India’s oldest living city found in Vadnagar
20th Jan, 2024
A joint study by the IIT (Kharagpur) has found evidence of cultural continuity in Vadnagar even after the Harappan collapse.
About the findings
- Deep archaeological excavation has found evidence of a human settlement that is as old as 800 BCE contemporary to late-Vedic/pre-Buddhist Mahajanapadas or oligarchic republics.
- The excavations indicated the various aspects concerned with central Asian invasions into India and attributed some of them to severe change in climate like rainfall or droughts.
- Excavation revealed the presence of seven cultural stages (periods) namely:
- Mauryan, Indo-Greek,
- Indo-Scythian or Shaka-Kshatrapas (AKA ‘Satraps’, descendants of provincial governors of ancient Achaemenid Empires,
- Sultanate-Mughal (Islamic)
- Gaekwad-British colonial rule and the present settlement.

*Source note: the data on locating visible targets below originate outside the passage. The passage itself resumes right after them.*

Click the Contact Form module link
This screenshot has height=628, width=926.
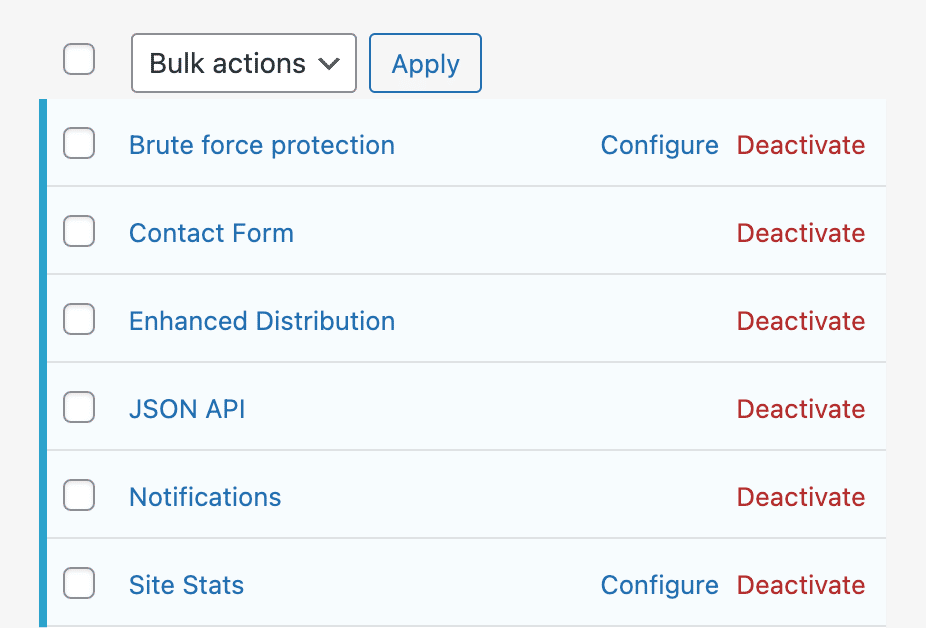coord(211,233)
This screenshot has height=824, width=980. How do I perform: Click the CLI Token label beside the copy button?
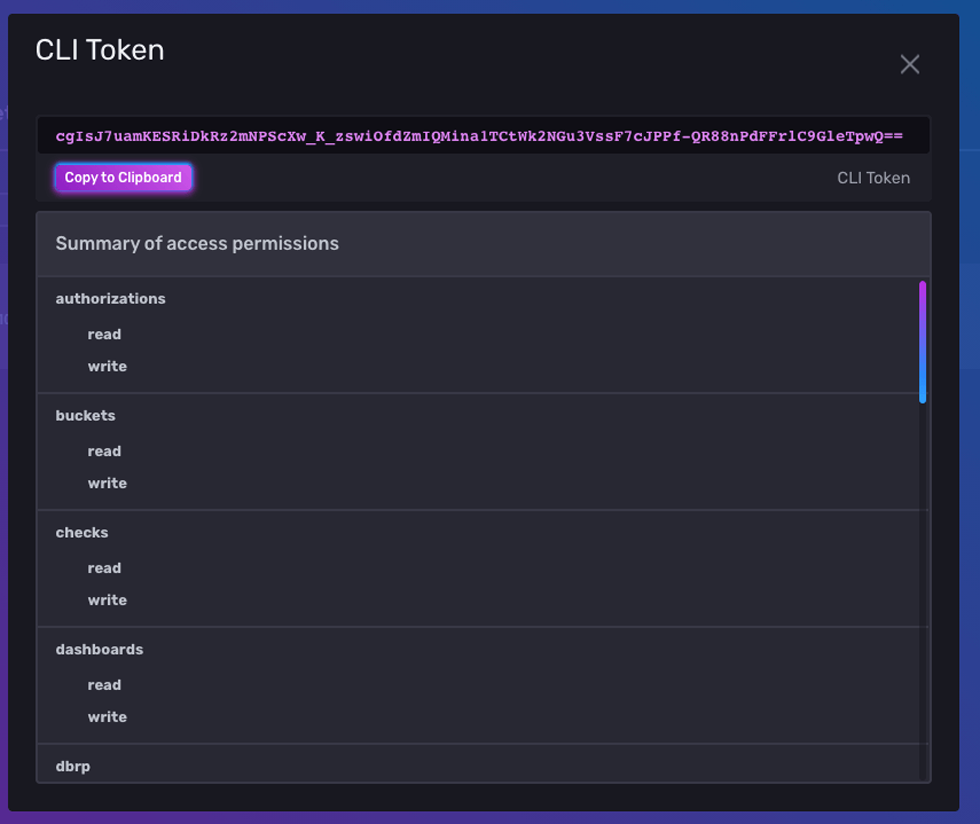(x=873, y=177)
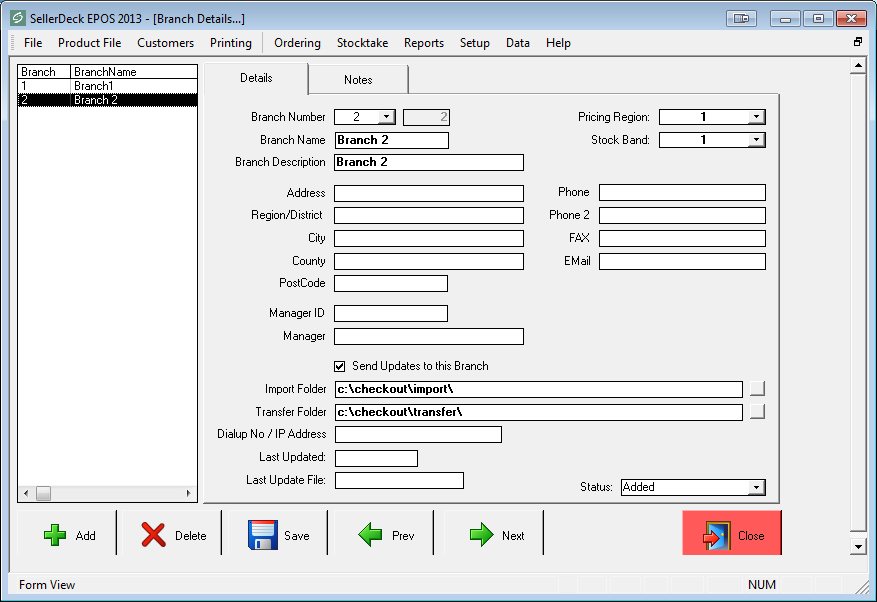Click the Close door icon button

(718, 535)
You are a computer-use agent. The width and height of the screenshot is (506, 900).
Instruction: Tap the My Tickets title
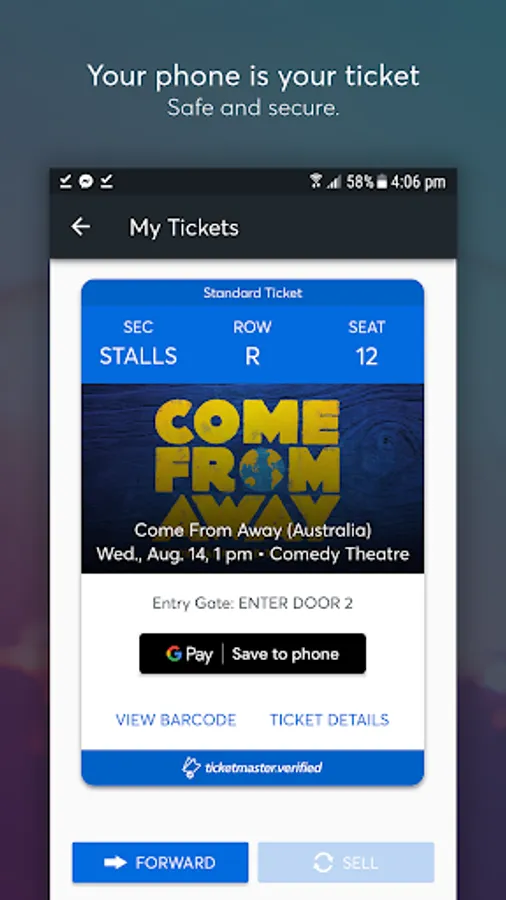tap(184, 227)
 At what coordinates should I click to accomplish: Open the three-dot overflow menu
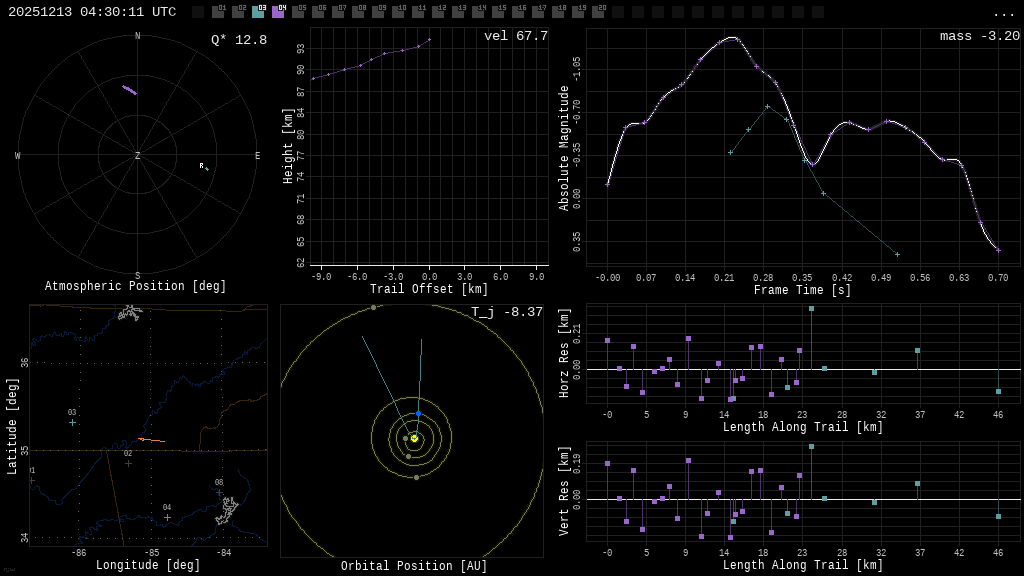click(1004, 13)
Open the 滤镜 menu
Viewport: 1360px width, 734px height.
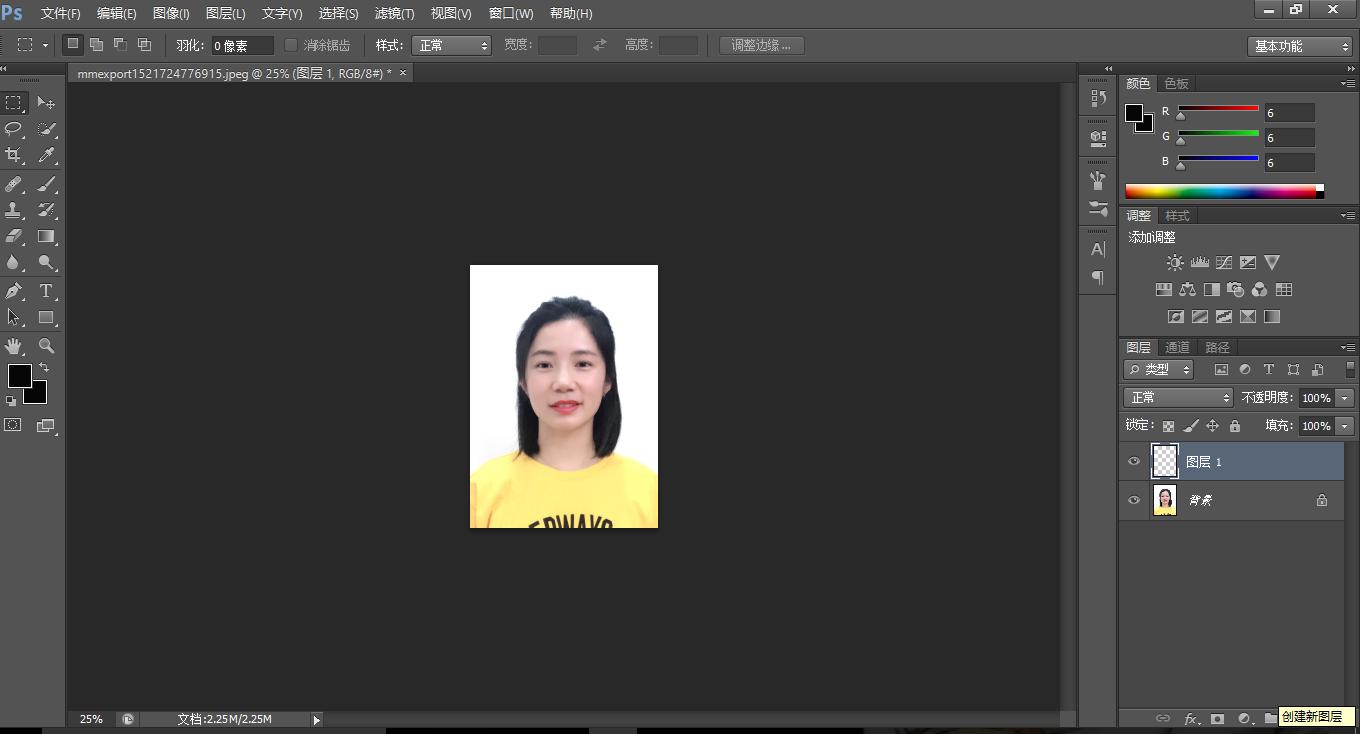click(x=394, y=13)
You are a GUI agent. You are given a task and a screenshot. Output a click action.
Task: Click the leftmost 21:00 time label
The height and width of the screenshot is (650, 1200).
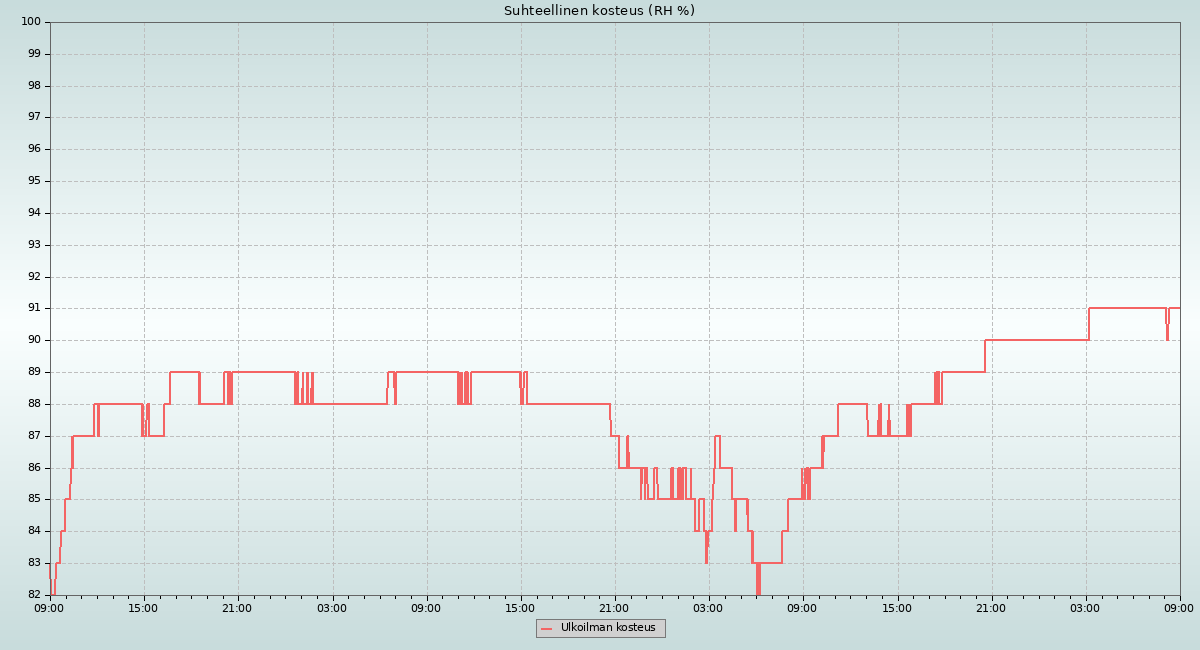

- One of the oldest Buddhist monasteries has been discovered during the excavation.
- Further findings revealed the characteristic archaeological artefacts, potteries, copper, gold, silver and iron objects and intricately designed bangles. Also found were coins moulds of the Greek king Appollodatus during the Indo-Greek rule at Vadnagar.
Why these findings are significant?
Busts the myth of Dark Age:
- The evidence of cultural continuity in Vadnagar showed — even after the Harappan collapse, thus making it likely that the “Dark Age” was a myth.
- The period between the collapse of the Indus Valley Civilisation and the emergence of the Iron Age and cities like Gandhar, Koshal, and Avanti is often depicted as a Dark Age by archaeologists.
Rare archaeological evidence:
- Archaeological records are rare, the earliest one being the rock-inscription of Emperor Ashoka during the Mauryan period (320-185 BCE) at Sudarsana Lake, Girnar hill, Gujarat.
- This makes Vadnagar the oldest living city within a single fortification unearthed so far in India.
- Some of our recent unpublished radiocarbon dates suggest that the settlement could be as old as 1400 BCE contemporary to very late phase of post-urban Harappan period.